FirstJoyfulStarting this month, I'm continuing my series on Dominican life with some reflections on the Rosary.  The First Pillar of Dominican life is prayer; and the Dominican prayer par excellence is the Rosary.  Legend has it that St. Dominic received the Rosary from the Virgin Mary in a vision; this is much disputed, but the mere fact of the legend shows that the Rosary has been associated with the followers of St. Dominic for a very long time.

I do not plan to write about the Rosary as such: the beads, the specific prayers, and like that—there are lots of books and web pages that explain how to pray the Rosary.  Instead, I want to write about the Mysteries of the Rosary: the events in the lives of Jesus and his mother Mary that we meditate on when we pray the Rosary.  And most particularly, following the Dominican motto of "Contemplate and share the fruits of your contemplation," I plan to share some of my own reflections on each mystery.  I'll begin with the Joyful Mysteries, and consequently with the Annunciation.

In the Annunciation, the Angel Gabriel appears to Mary and tells her that she will bear a son, the Son of God.  Mary asks for clarification; and once she understands as best she can, she says "Fiat voluntas tua."  Let it me be done to me according to thy will.

I think of the Annunciation as the Mystery of Vocation, the Mystery of Calling.  The Lord called Mary to be the theotokos, the God-Bearer.  Jesus calls each of us to follow him, each in our own way.  Jesus called me to be a husband and father, and much later to be a lay member of the Order of Preachers.  It is our part to answer that call as Mary did, with "Fiat voluntas tua."

That can be a scary prayer to pray.  When you say "Fiat voluntas tua" you are leaving yourself open to God, to whatever He asks, to wherever form His call will take.  This takes real trust.  But ultimately it's necessary, because the nature of God's call is frequently obscure until you live it out.  Mary knew only that she would have a child, though she had not known man, and that the child would be called the Son of God.  What that meant and how it would affect her life is something she only discovered through the course of years.  She knew she would be pierced as with a sword, but I'm sure the Cross came as a shock.

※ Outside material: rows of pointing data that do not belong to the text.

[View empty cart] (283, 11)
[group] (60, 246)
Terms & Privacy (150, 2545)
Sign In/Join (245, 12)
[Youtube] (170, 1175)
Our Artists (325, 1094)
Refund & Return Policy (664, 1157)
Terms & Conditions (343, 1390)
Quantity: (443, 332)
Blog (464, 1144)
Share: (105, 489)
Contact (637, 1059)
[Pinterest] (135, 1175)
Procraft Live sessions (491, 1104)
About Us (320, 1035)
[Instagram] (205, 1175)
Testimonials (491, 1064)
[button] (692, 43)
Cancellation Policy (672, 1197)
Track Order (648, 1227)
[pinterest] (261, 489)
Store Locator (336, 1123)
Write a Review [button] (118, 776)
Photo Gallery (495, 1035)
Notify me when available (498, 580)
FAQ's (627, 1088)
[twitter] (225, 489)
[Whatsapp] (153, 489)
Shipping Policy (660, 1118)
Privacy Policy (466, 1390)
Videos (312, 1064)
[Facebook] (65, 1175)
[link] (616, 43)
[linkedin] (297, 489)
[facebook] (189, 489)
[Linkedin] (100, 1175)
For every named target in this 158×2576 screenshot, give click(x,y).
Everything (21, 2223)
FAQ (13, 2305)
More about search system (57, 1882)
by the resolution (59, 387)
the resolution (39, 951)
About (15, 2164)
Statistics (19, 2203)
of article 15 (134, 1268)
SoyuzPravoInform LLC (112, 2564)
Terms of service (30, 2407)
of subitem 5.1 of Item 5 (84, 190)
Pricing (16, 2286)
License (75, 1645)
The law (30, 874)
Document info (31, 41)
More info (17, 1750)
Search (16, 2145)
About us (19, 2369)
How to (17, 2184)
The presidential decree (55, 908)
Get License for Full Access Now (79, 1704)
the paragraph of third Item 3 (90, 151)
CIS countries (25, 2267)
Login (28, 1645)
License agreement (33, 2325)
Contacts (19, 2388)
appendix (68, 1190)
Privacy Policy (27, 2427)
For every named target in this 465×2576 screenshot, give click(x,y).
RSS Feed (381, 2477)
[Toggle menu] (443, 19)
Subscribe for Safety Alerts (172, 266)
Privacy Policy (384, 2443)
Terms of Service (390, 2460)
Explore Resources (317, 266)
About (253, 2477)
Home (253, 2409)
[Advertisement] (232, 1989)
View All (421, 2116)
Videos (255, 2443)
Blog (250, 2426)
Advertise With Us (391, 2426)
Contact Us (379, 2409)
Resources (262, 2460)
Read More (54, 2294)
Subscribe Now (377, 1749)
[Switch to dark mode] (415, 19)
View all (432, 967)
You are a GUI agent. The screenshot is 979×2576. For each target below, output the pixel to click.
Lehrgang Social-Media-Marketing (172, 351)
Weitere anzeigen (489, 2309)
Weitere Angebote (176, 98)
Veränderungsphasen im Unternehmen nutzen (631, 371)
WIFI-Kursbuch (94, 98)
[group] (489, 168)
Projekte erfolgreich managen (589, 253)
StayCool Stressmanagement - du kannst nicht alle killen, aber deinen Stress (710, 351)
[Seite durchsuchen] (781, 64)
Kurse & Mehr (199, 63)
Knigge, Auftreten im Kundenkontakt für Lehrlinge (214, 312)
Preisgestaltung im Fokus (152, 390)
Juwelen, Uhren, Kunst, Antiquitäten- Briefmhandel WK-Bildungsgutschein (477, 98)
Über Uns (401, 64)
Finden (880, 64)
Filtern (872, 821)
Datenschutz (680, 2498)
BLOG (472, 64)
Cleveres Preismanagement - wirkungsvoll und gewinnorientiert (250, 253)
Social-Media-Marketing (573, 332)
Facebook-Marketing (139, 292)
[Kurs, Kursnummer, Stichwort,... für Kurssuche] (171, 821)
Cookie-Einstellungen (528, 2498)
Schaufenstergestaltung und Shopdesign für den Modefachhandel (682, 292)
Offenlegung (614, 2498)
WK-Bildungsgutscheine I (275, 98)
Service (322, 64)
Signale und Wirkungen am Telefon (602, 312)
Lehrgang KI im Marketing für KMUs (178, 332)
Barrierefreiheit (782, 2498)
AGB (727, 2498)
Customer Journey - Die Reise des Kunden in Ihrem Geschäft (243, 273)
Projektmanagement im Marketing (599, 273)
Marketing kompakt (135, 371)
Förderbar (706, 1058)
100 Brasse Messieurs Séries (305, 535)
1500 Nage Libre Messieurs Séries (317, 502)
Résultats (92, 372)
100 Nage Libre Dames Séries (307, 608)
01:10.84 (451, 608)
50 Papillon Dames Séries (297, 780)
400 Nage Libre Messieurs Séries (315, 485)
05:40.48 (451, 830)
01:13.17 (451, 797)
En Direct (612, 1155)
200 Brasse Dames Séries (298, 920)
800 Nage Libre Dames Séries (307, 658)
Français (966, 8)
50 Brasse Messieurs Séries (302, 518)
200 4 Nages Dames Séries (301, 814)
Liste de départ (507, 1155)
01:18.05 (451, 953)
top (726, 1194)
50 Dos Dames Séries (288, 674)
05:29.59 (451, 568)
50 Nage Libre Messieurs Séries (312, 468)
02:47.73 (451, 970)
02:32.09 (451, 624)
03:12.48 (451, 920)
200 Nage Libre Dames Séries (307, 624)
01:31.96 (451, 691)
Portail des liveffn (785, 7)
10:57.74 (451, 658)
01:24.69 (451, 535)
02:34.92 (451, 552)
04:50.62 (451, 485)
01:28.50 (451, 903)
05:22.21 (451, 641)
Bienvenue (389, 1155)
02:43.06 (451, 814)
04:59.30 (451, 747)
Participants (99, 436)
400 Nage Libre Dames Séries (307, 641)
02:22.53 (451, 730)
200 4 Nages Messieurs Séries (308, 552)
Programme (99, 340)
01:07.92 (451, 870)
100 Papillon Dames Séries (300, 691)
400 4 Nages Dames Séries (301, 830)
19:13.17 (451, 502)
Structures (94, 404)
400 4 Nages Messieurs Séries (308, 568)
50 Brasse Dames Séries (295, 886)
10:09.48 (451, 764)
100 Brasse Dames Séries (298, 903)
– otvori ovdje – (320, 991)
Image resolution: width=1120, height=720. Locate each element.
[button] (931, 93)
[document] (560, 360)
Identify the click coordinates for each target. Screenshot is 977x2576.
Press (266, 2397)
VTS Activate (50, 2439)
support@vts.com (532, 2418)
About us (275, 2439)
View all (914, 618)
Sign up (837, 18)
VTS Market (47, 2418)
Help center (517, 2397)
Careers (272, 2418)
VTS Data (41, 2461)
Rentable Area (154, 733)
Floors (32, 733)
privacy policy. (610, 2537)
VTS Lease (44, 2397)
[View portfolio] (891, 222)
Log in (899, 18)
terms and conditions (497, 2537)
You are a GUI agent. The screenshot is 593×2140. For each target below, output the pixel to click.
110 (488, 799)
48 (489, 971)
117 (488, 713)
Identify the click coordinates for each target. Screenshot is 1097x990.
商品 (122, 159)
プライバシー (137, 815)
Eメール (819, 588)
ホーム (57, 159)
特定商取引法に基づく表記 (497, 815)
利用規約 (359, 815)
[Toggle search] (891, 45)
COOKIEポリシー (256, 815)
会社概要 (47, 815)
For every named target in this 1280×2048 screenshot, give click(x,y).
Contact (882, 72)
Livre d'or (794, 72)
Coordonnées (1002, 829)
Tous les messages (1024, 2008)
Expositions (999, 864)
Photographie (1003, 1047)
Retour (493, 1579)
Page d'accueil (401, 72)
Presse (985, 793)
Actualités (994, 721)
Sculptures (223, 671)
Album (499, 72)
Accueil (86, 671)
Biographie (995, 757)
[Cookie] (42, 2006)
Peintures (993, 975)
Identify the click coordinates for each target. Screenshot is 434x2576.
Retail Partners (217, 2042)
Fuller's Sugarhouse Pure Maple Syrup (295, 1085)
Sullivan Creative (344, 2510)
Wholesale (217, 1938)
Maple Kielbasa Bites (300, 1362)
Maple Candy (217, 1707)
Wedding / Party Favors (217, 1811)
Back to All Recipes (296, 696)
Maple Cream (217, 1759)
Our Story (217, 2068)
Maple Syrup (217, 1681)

On a more mundane level, I didn't know what marriage really involved when I said "I do" to my wife Jane (though I thought I did).  I didn't know what fatherhood really entailed when my eldest was born; and every so often I apologize to him for the mistakes Jane and I made as we were learning.  I'm sure that over the coming years I'll be surprised over and over again by where my Dominican vocation leads me.

But the game is worth the candle, as they say.  Jesus said that he came so that we would have life and have it abundantly, and it is precisely in following him that this happens; and it is precisely in accepting our vocations, our callings, that we best follow Jesus.  My vocation isn't simply some job I need to do for God; it's an expression of who I am, and it is by giving myself to it fully, by giving myself to God fully, that I become most fully myself.  It is the instrument that Christ has given me to bring me to my God-given shape. You might say that a mighty oak fulfills its calling to be a mighty oak by growing into a might oak.  The same applies to us.

But for that calling to take me where God wants me to be, for me to do what God wants of me, I need to allow myself to be guided by Him.  And that means I need to be open to Him, and to the movements of the Holy Spirit.  And that means I desperately need to pray "Lord, let it be done to me according to thy will," because without His help it isn't going to happen.  The stone doesn't know what kind of sculpture the sculptor intends to carve.

And so when I pray the first Joyful Mystery, I usually pray it for my vocations as husband and father and as Dominican, and I pray with Mary, "Fiat voluntas tua."

One might ask, what if I don't really want to pray that prayer?  What if I wish I wanted to, I know I should want to, but I don't, and I so I can't pray it sincerely? Easily done.  You want to want to; so tell God that, and ask Him to help you to want to.  And go on praying that, each time you pray the first Joyful Mystery, until at last it's true.  Trust in Christ and he will bring you home.

What are your reflections on the First Joyful Mystery?